From a values context, we inherit from our biology and from our experiences a sense of valuing what we feel is important. This configuration or code is what makes us individual.If we are to think in an organizational context, Values are the DNA (Deoxyribonucleic Acid) that codes the genes, humans are the cells, and teams are their manifestation as organs. These all need to come together to have an effective human being. If the DNA has defects it can disrupt the whole being, if the organs have problems it can threaten the viability of the organism. If the whole being is not held together and healthy it will not be able to meet the challenges that it has put before it. And while there may be similarities with other beings (organizations), there still is a sense of self that is different for all others. This is the same for the organization as it is for the individual.

Our relationships are the glue to this DNA. Relationships build human beings, teams, organizations, and marketplaces.
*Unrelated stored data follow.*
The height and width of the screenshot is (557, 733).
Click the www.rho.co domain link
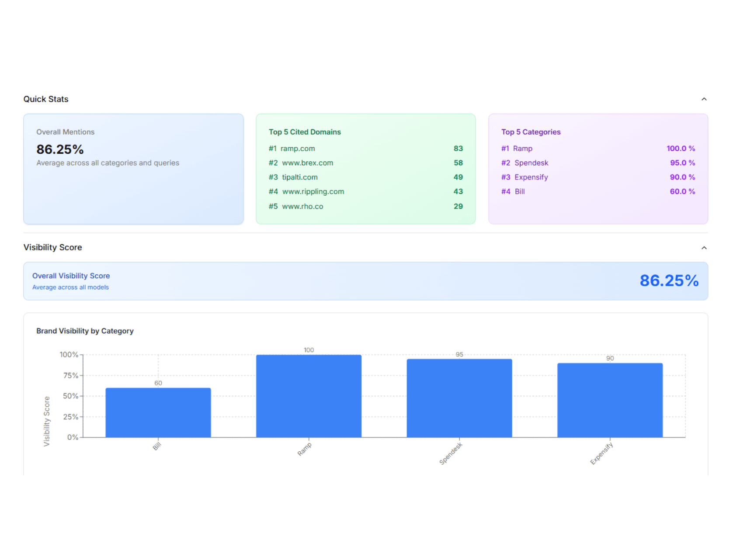point(302,206)
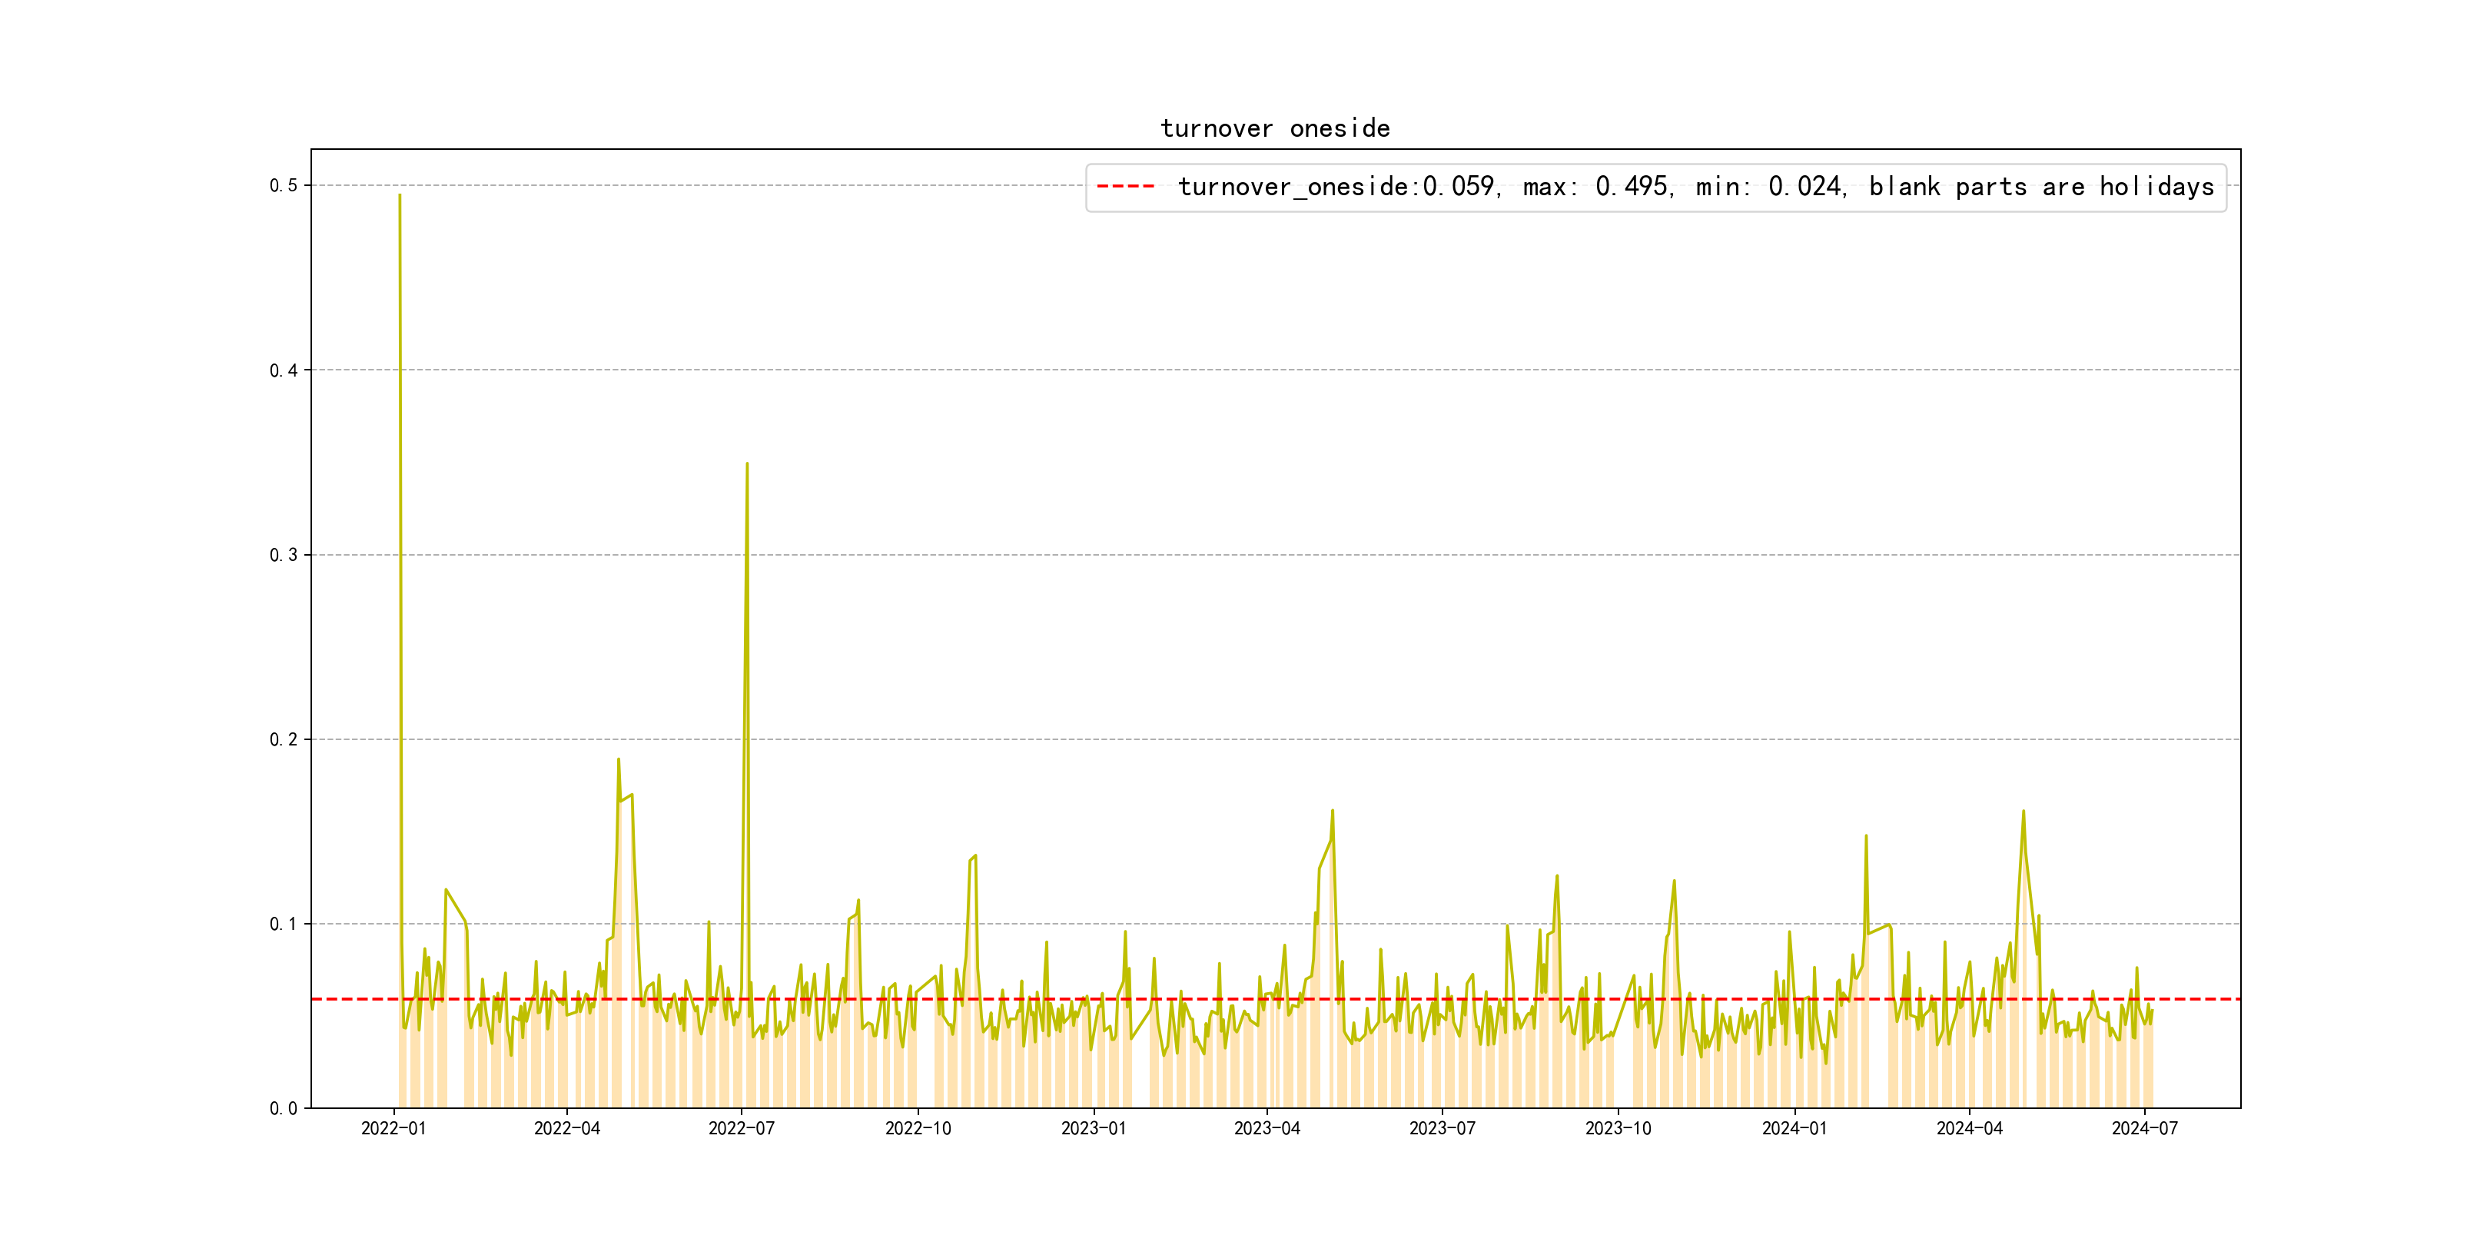Click the 2024-04 x-axis date label
Viewport: 2490px width, 1245px height.
coord(1969,1129)
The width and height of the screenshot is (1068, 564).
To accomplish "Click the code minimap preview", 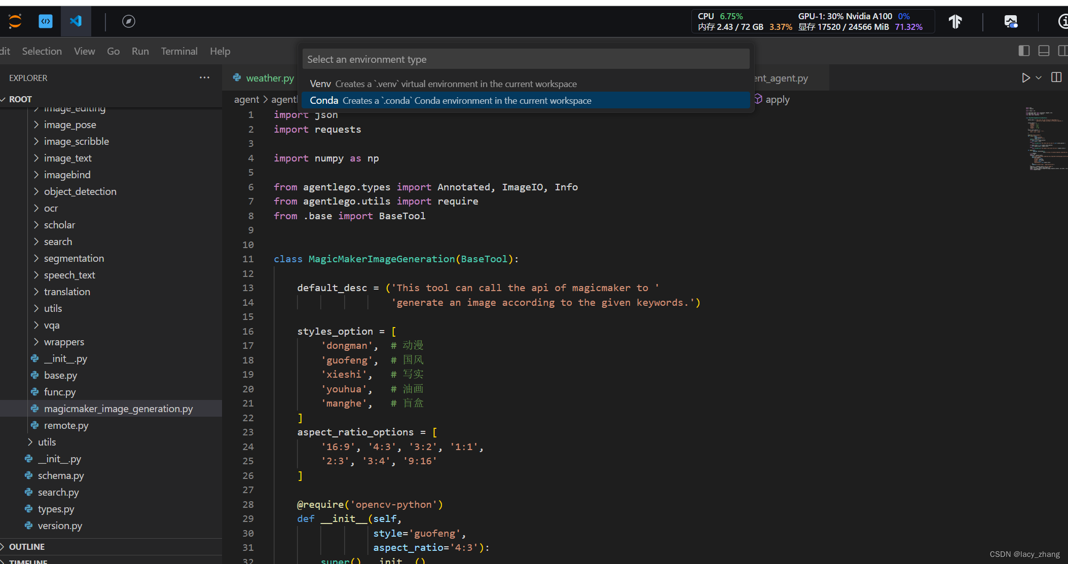I will (x=1045, y=138).
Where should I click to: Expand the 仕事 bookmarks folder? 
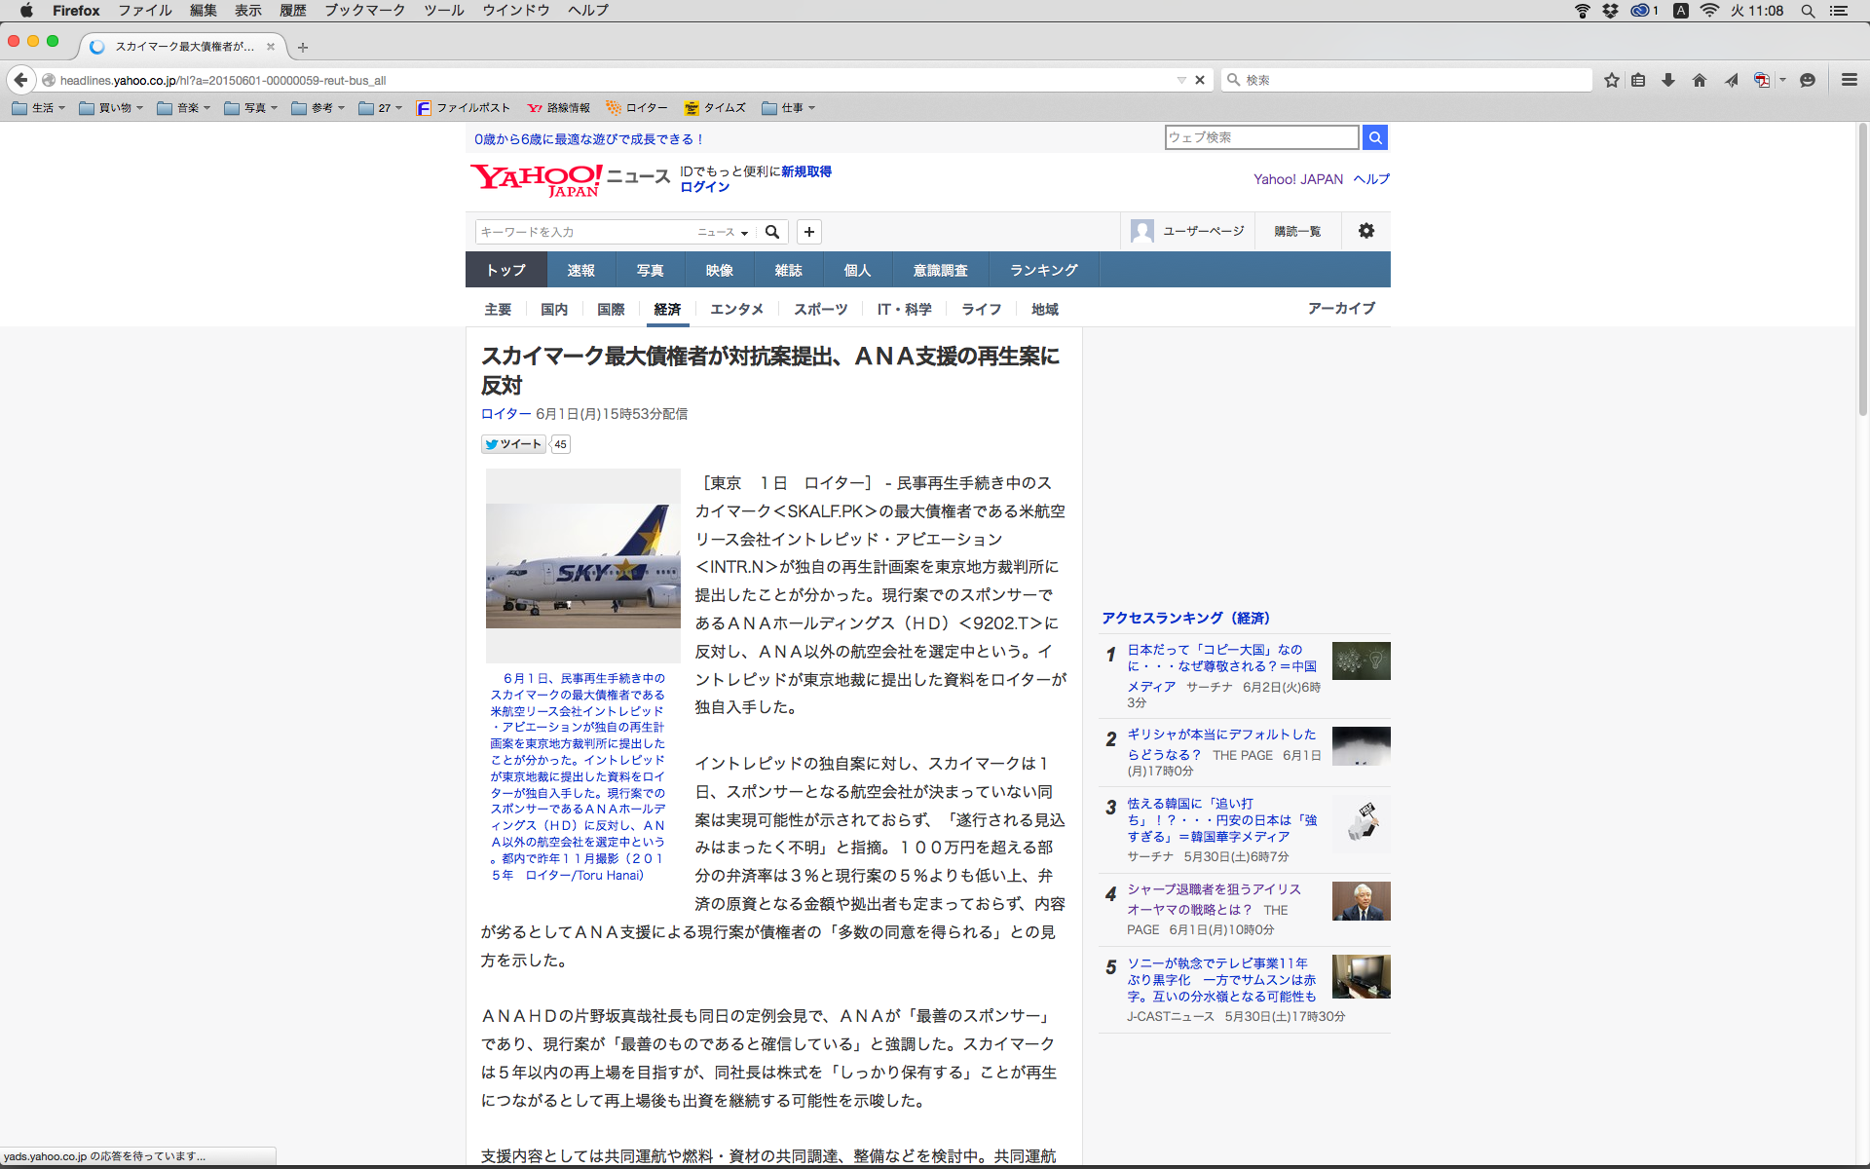click(x=789, y=108)
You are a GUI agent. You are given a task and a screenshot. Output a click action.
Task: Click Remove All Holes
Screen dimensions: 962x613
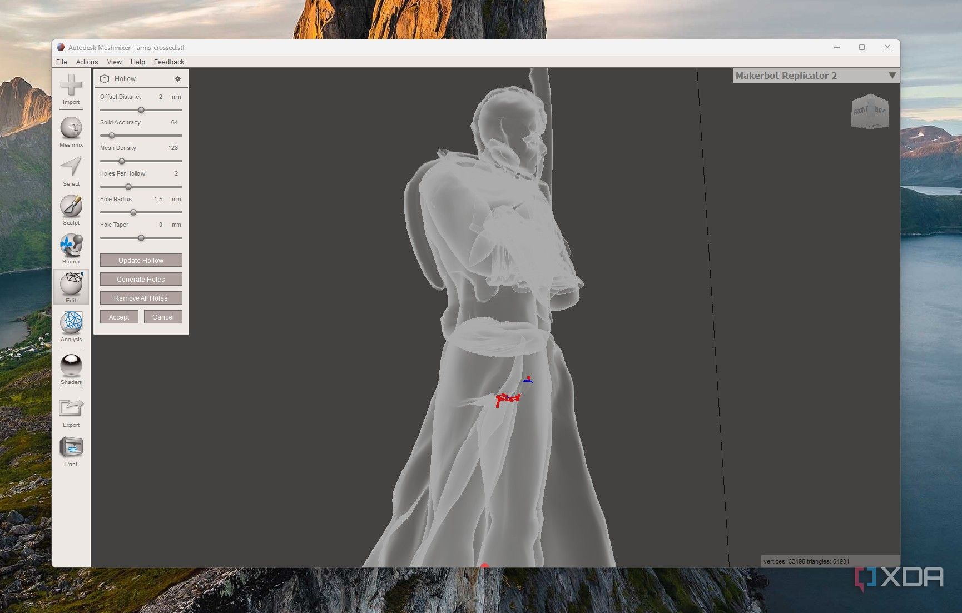[141, 298]
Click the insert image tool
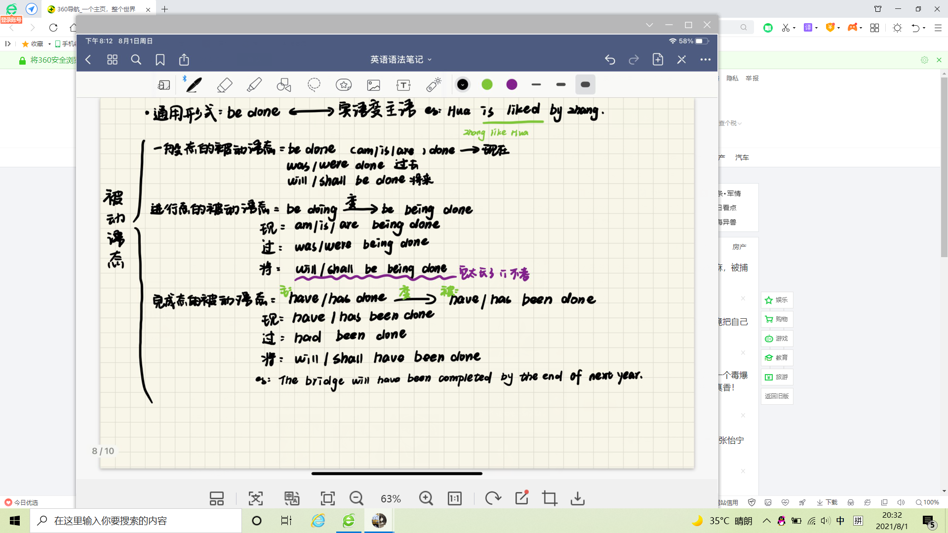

Posted by mlwhall at 6:54 PM | Comments (0) | TrackBack

Big Picture, Personal Focus, Meaningful Environment

The Duality is probably best discussed as understanding the Big Picture but maintaining a connection to the personal focus. What Think Globally, Act Locally means to the ecological and peace movements, Big Picture, Personal Focus, Meaningful Environment means to the Effective Organization. This idea is not new. Senge (1990) touches on it in his seminal book, The Fifth Discipline.

Big Picture

Seeing the Big Picture is about seeing the world as collections elements with interrelated parts. It is essentially seeing groups of things and the relationships between them. The more technical term is systems thinking but it comes in many forms. In a quaint way, it is the specialization of generalization. Complexity and Chaos are just a few of the ideas that come under aegis of systems thinking. Much of western education focuses on specialization, systems thinking does not want to discard that but also wants to integrate some of the Renaissance notions of seeing the connections and patterns among different things such as science and art. It is about stepping back from the incredible volume that we process every day and distilling it down to its essence. Minessence is about mining the essence of complex ideas. This is what systems thinking is about. It is essential for understanding and harnessing the power of the organization and the environment in which it operates.

Personal Focus

There is really no such thing as an organizational value. It is really the manifestation of personal values in a larger context. Personal focus is about getting the individual to understand the role that values plays in their day-to-day life. As we understand our values, we get insights into out own behavior. It is only when we get this insight into our own behavior that we can effectively interact with others, and can begin to understand their behavior. The more I understand about being what I desire and can offer the more effective I can be as a team player. The team is the holograph of the organization in that it is where values are first applied in a social context. It is where personal focus must get applied in a group context.Values are about understanding relationships the more that we make our own values explicit, the more success we can have with our relationships. Organizations are really nothing more than a complex system of relationships.

Meaningful Environment

Meaningful environment is the team, group, organizational or cultural alignment by harnessing the Big Picture and the Personal Focus.

Posted by mlwhall at 6:47 PM | Comments (0) | TrackBack

January 24, 2005

Mining the Essence

Systems thinking maybe one of the best examples of looking at Mnessence. It is about seeing the big picture without seeing the initial complication of the component parts..You are looking at the main themes of the situation or system. It is about finding the essence. Distilling the system to the understandable patterms.